#### Exercise directions
Work out how many lines in the data that follows contain "area". Write nothing but the number.

%%

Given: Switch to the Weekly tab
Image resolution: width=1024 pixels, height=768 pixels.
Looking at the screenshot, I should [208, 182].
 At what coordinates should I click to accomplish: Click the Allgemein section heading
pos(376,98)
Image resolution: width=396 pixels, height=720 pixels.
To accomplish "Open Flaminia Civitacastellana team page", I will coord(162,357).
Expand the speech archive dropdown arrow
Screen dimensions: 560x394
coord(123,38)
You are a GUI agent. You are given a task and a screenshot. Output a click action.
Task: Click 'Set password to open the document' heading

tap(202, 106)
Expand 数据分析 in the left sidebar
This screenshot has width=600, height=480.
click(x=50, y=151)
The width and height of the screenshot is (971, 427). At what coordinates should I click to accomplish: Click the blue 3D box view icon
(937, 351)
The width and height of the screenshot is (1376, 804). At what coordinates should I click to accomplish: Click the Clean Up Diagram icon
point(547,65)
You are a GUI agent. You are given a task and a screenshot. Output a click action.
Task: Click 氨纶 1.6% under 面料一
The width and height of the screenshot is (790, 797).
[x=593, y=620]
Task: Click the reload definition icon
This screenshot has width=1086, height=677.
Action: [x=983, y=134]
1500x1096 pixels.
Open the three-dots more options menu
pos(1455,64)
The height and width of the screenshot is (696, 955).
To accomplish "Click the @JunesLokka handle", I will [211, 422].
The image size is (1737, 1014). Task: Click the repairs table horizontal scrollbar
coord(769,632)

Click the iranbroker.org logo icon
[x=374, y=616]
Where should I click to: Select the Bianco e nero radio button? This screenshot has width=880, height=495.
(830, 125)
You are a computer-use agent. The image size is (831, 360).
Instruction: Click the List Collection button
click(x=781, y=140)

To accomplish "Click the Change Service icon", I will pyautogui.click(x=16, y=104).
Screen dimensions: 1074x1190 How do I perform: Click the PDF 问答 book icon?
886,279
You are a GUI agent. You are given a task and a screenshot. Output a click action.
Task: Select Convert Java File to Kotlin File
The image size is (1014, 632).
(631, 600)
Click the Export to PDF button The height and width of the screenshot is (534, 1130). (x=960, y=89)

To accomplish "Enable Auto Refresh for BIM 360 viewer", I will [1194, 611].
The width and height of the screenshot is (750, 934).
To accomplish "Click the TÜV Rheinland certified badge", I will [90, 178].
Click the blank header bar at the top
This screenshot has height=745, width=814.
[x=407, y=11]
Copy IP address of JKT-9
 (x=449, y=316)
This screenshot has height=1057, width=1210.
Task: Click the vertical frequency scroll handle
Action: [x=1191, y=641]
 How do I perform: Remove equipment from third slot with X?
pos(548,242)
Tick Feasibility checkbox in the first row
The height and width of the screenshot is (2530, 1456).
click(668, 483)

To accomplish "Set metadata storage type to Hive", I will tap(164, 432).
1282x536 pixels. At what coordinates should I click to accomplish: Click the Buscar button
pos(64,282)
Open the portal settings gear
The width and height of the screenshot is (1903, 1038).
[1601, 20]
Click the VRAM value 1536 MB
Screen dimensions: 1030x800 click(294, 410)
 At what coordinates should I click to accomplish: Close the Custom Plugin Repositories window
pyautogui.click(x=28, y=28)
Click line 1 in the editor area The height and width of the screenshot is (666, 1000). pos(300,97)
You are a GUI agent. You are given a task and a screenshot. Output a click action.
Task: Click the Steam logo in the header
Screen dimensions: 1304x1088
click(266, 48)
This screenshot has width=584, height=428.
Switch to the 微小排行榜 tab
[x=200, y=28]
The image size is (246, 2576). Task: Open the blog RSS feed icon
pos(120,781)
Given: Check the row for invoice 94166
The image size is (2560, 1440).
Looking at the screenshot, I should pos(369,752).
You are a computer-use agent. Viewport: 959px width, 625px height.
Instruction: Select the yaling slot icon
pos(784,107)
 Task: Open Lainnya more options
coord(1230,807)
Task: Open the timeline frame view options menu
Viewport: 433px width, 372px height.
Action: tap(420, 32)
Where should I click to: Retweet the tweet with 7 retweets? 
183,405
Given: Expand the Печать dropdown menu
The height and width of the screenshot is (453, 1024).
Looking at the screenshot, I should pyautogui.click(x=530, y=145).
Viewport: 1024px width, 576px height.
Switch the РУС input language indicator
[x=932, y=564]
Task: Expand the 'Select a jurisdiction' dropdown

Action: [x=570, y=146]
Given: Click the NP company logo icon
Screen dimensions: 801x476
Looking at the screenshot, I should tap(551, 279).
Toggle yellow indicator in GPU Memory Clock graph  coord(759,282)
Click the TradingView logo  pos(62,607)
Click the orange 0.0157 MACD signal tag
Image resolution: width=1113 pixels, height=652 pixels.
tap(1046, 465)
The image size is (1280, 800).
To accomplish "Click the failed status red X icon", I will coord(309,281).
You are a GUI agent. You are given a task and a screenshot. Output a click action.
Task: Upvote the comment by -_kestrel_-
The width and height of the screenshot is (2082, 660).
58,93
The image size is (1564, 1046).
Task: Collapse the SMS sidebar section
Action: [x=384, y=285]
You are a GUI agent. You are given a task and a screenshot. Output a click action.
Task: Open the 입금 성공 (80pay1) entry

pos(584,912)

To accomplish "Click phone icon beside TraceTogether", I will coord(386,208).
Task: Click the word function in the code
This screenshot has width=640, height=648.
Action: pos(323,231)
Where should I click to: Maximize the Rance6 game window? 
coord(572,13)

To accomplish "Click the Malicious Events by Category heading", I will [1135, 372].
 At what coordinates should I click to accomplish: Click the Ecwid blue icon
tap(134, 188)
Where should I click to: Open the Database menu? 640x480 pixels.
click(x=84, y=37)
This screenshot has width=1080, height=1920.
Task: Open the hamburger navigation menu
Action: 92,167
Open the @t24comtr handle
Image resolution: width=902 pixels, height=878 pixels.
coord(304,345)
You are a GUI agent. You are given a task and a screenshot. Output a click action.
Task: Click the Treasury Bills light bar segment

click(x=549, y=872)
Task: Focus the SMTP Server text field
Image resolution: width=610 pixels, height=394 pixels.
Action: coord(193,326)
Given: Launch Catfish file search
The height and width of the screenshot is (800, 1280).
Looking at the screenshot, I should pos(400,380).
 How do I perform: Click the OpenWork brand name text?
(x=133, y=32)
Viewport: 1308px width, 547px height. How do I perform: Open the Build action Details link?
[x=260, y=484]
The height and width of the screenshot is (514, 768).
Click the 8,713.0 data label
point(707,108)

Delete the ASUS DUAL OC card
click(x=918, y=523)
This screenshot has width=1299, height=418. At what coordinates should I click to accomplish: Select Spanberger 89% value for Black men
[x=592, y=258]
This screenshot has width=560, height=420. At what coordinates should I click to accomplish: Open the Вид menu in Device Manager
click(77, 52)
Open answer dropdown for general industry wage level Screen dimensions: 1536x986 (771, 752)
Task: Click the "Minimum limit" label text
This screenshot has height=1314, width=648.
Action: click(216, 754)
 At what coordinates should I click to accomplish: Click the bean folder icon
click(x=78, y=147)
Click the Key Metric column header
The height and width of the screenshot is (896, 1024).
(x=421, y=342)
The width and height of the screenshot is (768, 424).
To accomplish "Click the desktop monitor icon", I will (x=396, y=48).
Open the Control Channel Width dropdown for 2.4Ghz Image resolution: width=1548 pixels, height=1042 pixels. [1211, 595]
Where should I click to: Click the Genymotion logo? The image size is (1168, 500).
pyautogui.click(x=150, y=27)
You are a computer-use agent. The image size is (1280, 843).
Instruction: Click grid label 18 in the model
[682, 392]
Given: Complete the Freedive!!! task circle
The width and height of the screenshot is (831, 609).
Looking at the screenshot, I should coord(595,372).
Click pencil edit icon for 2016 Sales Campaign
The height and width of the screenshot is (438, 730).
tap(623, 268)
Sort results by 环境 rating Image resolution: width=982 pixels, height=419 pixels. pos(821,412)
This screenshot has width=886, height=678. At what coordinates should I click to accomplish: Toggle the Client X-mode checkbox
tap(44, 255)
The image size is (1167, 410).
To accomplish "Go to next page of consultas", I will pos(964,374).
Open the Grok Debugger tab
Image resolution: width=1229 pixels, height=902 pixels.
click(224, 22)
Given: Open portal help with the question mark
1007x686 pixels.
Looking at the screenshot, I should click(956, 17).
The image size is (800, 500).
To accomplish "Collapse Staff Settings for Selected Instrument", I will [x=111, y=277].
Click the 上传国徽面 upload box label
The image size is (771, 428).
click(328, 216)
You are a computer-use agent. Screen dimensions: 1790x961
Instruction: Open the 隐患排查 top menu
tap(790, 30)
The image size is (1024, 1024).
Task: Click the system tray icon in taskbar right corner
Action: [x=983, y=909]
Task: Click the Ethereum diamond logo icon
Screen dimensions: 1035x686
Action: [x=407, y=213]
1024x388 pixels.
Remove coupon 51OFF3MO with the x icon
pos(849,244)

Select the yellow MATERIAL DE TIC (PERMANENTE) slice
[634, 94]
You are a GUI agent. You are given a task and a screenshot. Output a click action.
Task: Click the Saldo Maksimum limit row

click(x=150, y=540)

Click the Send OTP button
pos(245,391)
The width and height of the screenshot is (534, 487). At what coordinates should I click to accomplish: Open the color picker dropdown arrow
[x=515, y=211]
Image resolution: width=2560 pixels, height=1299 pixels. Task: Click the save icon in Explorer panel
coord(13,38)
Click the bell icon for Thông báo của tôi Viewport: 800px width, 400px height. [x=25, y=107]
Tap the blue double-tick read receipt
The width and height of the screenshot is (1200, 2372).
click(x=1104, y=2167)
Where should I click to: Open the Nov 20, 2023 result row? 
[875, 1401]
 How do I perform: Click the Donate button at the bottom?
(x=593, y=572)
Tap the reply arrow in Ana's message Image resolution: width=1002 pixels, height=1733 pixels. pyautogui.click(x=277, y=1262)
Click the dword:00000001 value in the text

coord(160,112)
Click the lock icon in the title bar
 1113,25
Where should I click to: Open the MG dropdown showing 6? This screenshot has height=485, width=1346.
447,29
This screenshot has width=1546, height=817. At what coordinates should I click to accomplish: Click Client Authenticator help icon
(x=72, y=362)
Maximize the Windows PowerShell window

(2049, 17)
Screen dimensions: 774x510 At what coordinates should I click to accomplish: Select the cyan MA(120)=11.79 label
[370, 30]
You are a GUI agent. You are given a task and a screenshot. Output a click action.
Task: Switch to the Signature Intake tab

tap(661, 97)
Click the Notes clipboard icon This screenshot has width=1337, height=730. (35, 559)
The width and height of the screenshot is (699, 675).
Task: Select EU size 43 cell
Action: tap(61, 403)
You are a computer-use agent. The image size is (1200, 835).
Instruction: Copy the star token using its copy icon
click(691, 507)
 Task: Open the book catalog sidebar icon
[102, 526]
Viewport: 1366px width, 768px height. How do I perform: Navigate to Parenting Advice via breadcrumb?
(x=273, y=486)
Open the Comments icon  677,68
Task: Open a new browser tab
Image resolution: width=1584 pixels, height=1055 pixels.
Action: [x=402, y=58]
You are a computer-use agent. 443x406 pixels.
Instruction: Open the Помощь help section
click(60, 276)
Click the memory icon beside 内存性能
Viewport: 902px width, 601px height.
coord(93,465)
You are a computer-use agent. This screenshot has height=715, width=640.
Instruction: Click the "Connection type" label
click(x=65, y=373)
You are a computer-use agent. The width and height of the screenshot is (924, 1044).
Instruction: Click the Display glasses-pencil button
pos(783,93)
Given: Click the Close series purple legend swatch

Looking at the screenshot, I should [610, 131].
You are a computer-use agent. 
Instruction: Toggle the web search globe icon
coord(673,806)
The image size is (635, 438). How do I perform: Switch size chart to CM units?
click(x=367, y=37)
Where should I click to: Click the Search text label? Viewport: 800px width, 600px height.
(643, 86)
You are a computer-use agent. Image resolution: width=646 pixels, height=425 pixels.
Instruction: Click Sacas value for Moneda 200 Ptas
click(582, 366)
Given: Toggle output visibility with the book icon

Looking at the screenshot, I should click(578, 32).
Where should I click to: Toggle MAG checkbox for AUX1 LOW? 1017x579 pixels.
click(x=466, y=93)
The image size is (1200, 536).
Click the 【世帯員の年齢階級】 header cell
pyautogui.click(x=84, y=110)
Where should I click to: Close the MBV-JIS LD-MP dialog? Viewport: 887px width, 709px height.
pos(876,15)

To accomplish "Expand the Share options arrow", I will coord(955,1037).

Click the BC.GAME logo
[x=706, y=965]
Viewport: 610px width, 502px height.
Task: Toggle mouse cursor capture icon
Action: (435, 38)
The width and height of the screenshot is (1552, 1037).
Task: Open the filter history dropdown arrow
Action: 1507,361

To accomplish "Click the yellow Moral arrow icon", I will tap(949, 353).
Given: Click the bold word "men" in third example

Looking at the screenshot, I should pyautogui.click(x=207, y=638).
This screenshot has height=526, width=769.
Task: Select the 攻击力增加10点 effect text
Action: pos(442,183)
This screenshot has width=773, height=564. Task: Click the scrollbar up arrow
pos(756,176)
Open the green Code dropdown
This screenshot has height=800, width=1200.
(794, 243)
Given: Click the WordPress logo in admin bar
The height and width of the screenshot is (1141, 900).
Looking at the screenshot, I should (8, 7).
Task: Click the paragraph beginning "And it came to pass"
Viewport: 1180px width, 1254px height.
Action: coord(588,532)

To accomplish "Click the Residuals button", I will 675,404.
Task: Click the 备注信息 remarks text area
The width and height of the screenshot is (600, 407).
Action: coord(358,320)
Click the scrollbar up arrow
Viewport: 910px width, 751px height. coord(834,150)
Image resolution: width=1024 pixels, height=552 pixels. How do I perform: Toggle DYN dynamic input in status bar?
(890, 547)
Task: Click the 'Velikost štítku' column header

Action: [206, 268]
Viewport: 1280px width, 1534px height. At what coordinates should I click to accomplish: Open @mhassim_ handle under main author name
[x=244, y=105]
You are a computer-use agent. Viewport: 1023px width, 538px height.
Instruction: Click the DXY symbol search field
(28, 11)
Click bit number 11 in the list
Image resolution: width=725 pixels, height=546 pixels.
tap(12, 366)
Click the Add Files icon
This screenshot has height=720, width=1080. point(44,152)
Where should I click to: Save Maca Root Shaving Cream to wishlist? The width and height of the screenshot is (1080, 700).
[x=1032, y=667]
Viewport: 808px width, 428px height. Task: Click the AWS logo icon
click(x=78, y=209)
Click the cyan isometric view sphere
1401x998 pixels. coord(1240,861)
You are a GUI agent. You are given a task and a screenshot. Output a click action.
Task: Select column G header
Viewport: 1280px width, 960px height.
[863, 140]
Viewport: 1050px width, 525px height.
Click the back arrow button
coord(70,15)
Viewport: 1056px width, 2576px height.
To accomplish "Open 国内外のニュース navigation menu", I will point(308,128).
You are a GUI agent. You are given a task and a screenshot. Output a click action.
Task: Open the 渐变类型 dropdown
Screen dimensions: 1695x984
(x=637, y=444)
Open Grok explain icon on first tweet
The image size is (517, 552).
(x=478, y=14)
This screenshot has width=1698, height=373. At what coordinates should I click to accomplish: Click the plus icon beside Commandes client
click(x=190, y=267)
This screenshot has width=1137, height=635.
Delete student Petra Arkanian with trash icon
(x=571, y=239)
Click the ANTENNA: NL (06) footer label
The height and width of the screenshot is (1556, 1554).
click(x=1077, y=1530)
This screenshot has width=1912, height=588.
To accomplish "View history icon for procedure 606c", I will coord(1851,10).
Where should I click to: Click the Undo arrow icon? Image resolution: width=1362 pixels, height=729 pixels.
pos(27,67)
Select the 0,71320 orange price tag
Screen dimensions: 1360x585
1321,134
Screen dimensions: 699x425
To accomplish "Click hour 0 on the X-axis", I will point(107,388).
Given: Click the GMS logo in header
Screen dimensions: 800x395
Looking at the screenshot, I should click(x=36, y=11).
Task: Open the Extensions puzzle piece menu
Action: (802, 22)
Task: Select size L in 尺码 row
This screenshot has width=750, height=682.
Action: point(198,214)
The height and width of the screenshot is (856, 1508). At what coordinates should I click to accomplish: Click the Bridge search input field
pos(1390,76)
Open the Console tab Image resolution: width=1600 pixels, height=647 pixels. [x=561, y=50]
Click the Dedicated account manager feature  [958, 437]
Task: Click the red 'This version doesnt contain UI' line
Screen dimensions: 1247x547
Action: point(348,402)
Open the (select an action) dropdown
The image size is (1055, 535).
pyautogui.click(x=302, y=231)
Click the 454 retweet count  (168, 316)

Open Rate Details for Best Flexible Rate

%%

#### Written response
2